Dynamics of spontaneous mutations: implications of guanine–cytosine tautomers on chromatin integrity

Abstract

This study investigates the origin and implications of spontaneous mutations within DNA, focusing on the dynamics of guanine–cytosine (GC) base pairs. We propose inter – and intramolecular hydrogen transfer as potential mechanisms for the formation of rare tautomers, which can significantly impact the structural conformity and operational integrity of chromatin. The nitrogenous bases in DNA are pivotal for genetic coding and protein synthesis, while chromatin plays a fundamental role in DNA compaction, organisation, gene expression control and genome integrity preservation. Our research identifies 56 previously unrecorded guanine–cytosine tautomers and explores diverse potential energy levels, leading to the discovery of 67 transition states across pathways.

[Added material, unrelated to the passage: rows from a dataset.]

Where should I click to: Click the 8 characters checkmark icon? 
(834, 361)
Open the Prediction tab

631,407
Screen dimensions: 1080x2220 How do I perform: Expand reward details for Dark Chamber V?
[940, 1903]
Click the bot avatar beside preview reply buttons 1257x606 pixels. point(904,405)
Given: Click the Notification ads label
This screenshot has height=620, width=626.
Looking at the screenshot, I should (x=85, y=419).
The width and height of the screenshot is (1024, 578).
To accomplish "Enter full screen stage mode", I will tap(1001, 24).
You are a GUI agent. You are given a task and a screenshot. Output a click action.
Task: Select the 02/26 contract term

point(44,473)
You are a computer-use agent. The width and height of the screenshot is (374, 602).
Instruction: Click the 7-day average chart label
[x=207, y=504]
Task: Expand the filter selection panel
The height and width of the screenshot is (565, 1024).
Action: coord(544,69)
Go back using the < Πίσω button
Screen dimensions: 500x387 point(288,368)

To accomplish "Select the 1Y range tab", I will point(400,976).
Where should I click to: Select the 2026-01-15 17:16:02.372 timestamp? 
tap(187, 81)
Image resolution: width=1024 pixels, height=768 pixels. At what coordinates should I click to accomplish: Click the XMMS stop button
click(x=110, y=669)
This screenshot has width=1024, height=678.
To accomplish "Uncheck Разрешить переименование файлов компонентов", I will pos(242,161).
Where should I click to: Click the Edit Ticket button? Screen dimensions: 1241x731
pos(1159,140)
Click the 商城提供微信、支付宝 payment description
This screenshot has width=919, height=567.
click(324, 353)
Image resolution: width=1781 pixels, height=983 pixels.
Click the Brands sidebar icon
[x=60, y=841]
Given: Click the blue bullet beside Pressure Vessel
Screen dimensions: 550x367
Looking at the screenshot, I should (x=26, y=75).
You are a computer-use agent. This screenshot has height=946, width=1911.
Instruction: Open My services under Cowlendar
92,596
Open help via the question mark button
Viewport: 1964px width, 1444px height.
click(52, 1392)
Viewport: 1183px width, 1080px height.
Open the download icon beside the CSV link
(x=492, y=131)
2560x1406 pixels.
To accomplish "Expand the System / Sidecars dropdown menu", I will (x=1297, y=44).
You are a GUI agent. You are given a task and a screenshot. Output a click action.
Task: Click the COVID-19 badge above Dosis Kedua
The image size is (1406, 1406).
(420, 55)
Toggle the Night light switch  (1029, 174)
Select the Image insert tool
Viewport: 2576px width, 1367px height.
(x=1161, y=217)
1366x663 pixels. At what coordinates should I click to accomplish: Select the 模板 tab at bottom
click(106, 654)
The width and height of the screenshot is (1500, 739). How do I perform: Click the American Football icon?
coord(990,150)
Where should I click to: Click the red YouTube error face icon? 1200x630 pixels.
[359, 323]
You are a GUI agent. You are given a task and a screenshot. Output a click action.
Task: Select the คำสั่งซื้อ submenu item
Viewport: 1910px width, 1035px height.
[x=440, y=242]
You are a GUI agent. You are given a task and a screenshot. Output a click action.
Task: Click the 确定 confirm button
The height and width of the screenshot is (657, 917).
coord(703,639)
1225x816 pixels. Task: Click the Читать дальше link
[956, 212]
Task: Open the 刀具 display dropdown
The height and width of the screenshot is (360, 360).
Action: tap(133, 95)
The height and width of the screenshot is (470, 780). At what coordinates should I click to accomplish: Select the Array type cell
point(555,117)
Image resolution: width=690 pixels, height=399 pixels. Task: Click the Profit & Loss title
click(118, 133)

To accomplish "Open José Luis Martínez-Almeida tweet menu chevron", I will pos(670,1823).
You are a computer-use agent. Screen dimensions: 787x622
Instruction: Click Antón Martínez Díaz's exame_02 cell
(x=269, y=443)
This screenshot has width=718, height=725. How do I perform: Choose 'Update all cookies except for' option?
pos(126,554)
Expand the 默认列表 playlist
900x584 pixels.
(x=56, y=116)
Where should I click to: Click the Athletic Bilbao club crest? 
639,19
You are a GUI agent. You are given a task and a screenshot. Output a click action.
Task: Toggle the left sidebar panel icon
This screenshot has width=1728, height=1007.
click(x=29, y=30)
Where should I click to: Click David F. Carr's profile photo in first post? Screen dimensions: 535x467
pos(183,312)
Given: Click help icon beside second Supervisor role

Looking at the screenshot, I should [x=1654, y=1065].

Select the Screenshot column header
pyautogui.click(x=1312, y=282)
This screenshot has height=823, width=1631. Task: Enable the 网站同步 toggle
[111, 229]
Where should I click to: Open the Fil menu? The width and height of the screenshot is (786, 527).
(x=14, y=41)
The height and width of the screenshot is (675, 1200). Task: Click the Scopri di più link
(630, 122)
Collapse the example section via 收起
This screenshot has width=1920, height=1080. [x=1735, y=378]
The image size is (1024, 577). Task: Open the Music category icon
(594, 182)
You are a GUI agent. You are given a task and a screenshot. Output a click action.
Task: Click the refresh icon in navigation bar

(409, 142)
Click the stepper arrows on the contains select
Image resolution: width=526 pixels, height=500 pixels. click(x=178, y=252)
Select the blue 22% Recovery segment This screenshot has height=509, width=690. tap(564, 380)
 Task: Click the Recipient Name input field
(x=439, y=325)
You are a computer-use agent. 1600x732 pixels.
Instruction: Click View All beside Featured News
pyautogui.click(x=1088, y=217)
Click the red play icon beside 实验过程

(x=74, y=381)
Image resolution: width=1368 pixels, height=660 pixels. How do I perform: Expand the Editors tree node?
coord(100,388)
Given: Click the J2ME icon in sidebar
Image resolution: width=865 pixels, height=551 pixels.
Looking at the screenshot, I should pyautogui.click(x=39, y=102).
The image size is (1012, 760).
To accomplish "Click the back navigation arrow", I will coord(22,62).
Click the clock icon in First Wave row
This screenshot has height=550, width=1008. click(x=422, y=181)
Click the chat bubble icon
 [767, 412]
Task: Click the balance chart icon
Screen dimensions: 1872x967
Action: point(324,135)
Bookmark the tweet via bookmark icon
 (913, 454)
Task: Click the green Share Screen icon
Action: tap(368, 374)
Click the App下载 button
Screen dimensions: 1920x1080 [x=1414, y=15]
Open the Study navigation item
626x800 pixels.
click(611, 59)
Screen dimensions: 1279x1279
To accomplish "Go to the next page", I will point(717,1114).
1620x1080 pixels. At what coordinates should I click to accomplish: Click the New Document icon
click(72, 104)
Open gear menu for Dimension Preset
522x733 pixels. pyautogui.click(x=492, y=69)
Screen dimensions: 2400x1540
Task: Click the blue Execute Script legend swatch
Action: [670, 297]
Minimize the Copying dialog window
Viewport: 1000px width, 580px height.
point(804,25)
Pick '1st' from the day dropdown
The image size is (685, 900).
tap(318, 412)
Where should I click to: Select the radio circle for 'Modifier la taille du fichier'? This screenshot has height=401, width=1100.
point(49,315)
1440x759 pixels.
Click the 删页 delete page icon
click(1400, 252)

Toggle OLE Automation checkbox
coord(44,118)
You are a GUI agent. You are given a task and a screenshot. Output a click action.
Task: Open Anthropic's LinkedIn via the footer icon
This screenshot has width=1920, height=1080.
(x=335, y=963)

These transitions involve five distinct types of hydrogen transfer: N-H→N, N-H→O, N-H→C, C–H→N and O-H→N. Utilising an innovative approach, we establish a Markov chain to assess the probability of molecular production from the same source, unveiling insights into transitional dynamics. Furthermore, our study facilitates the identification of tautomers capable of swift conversion to the GC1 base pair, which is dependent on transition states and molecular pathways. Our findings contribute to a deeper understanding of spontaneous mutations and their impact on chromatin integrity, offering valuable insights for further research in this field.